Witnesses say police destroyed and seized property anyway, kicking in a wall and jimmying open a shed, the latter containing items donated to the nonprofit. Police did have an Arrest Warrant for an individual who was not there. Moreover, the owner told them the person lived in a separate room in a different part of the approximately 1,400-square-foot mobile home.


Mr. Bartning had a similar experience with San Jose Police back on June 18, 2000, for which he filed a lawsuit in 2001, Bartning vs. City of San Jose, case numbers C 01-20837-JF (RS) and C 03-02669 HRL, U.S. Appellate Court case numbers 03-16597 and 03-16678. In that incident, he says court papers even say police gained illegal entry. However, Vincent says he had run out of appeals earlier this year. He thinks this "new illegal raid," as he describes it, will give his case another chance.


In his June 2000 case, Mr. Bartning says San Jose admits its police actually questioned how many stars the U.S. flag has. Moreover, a lawyer from Bay Area Police Watch, a fellow nonprofit organization based in Oakland, wondered how police could confuse Mr. Bartning, who is about 5 feet 8 inches, with the person listed on the October 7 warrant as 6 feet 4! "It certainly is a great case of mistaken identity," Bay Area Police Watch’s lawyer said critically, "and not one that could be made very easily to say the least!" According to the plaintiff, San Jose also admitted in court do***ents its police illegally entered the premises in the 2000 incident, and the parties involved claim police searched illegally on October 7.

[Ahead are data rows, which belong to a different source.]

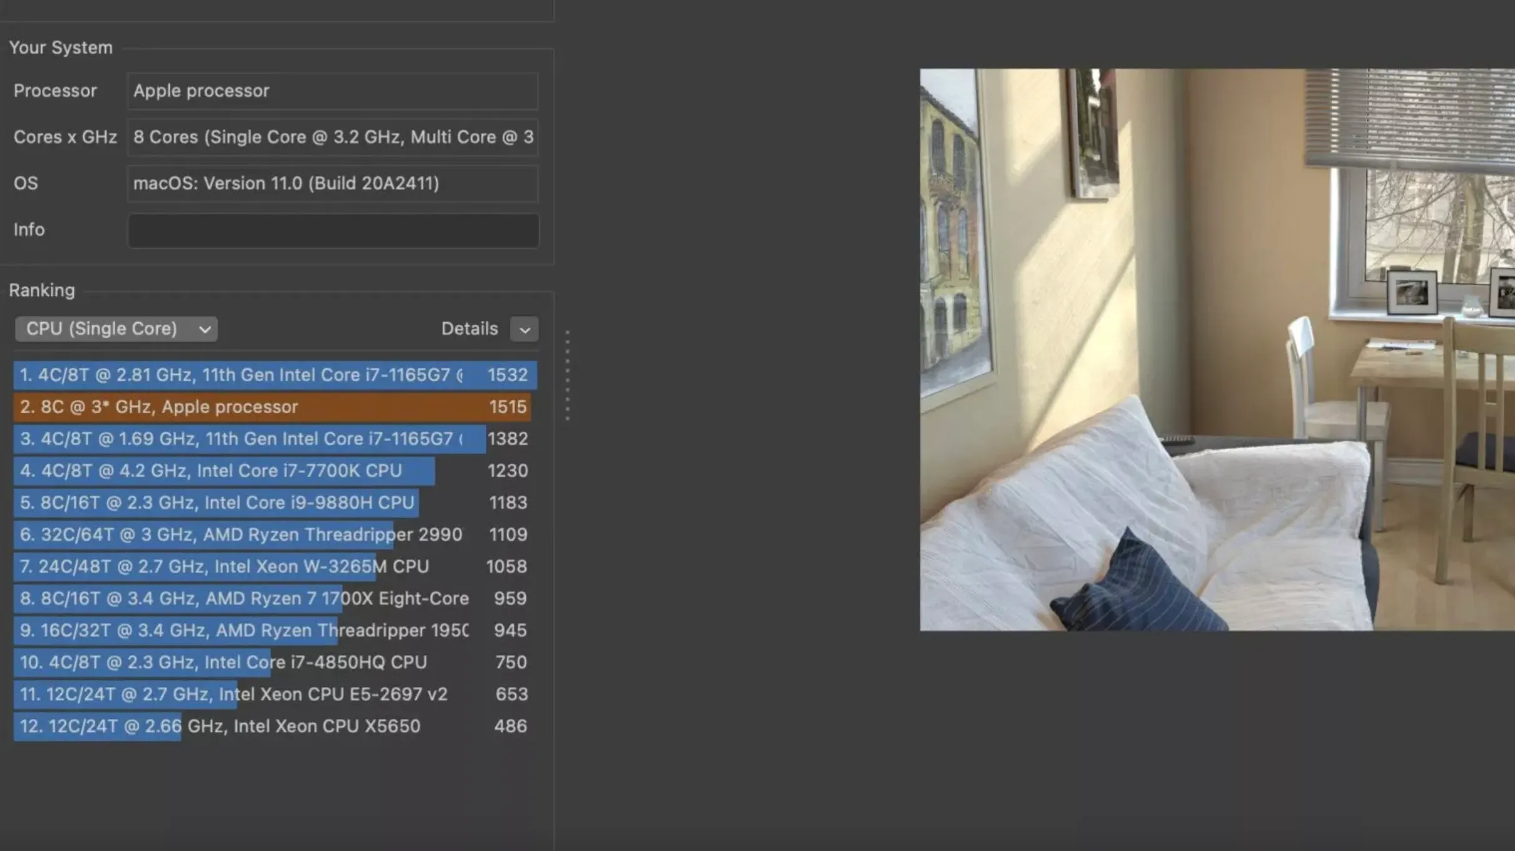1515x851 pixels.
Task: Select the highlighted Apple processor ranking row
Action: pos(275,407)
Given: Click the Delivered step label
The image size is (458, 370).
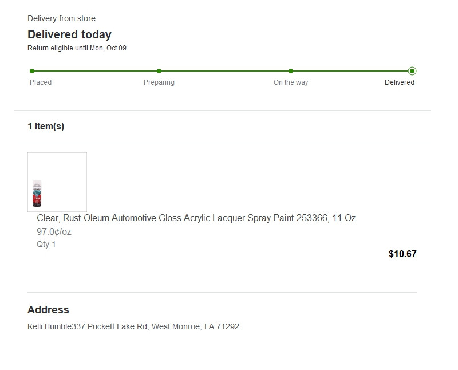Looking at the screenshot, I should coord(400,82).
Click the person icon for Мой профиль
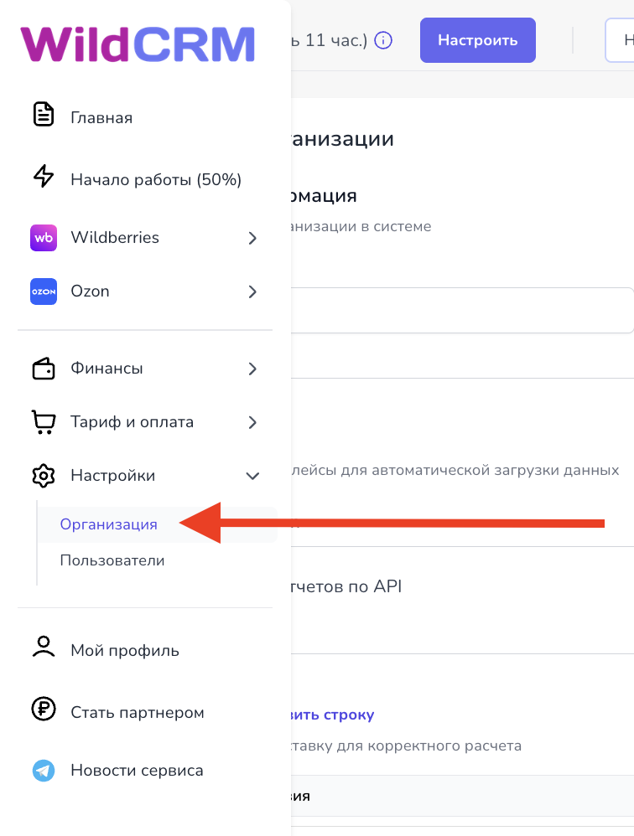This screenshot has width=634, height=836. [x=44, y=647]
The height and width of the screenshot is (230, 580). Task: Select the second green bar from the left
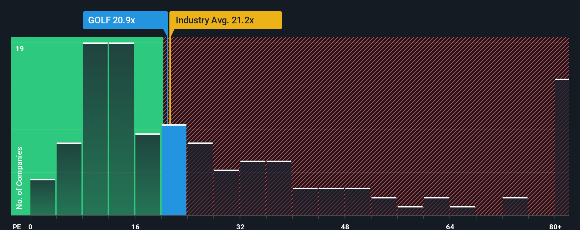point(69,179)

In their November 5 meeting, the nonprofit’s board advised its officers to resolve the matter as soon as possible but also reinforced their authority to pursue the matter legally. Mr. Bartning plans to pursue it on his own as well, but USAKIA values a quick resolution with San Jose and Sunnyvale.



A theory of Anglo-American law goes, "the king can do no wrong," so the government has to grant permission for someone to sue it. USAKIA filed claim number 05-06-033 with Sunnyvale about the matter, and it also filed claim number C-7983-05 with San Jose. The nonprofit had direct expenses because of the incident, including a locking doorknob on the shed police pried open. The Sunnyvale and San Jose police actions interrupted the public-benefit corporation’s business, and other complaints abound.

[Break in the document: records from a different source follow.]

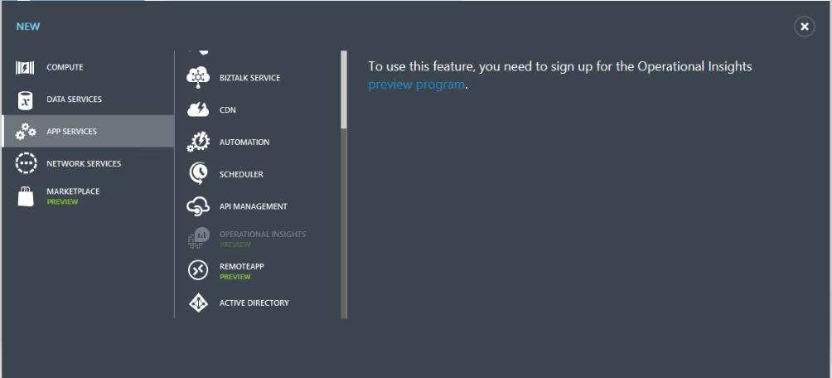
Task: Click the Data Services database icon
Action: click(x=26, y=99)
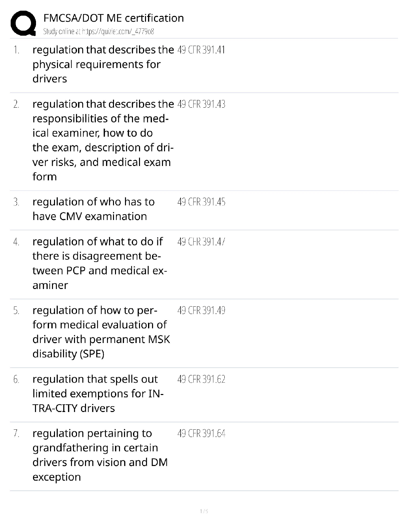Click the definition 49 CFR 391.49
Screen dimensions: 408x528
201,311
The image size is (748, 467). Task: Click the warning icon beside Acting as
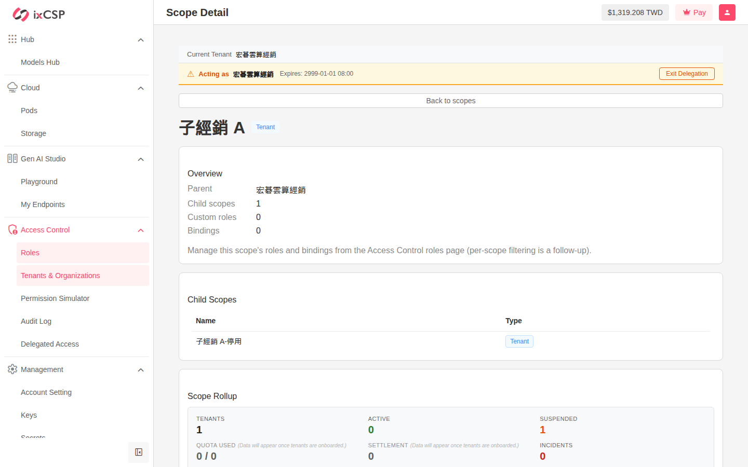coord(191,74)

The USA KIA/DOW Family Foundation (USAKIA), based in San Jose, California, is an IRS-approved, tax-deductible and tax-exempt nonprofit. KIA families incorporated the 501(c)(3) organization in the fall of 2003 to benefit families of those killed in action and died of wounds while in the U.S. armed forces. Current services include memorials, membership, and it plans a new California Medal of Honor Project (CAMOHP). It also sells products honoring U.S. KIA. America Remembers KIA allows USAKIA the use of its trademarked KIA flag and symbol. See the organization's Web site at www.usakia.org for further information. USAKIA has opened a new press room at its Web site.


###


Contact Information


Dennis Malloy
USA KIA/DOW FAMILY FOUNDATION
http://www.usakia.org
(408) 954-8280
CR@usakia.org
"
Posted by BoXeR on Monday, November 29 @ 23:00:00 CST (1183 reads)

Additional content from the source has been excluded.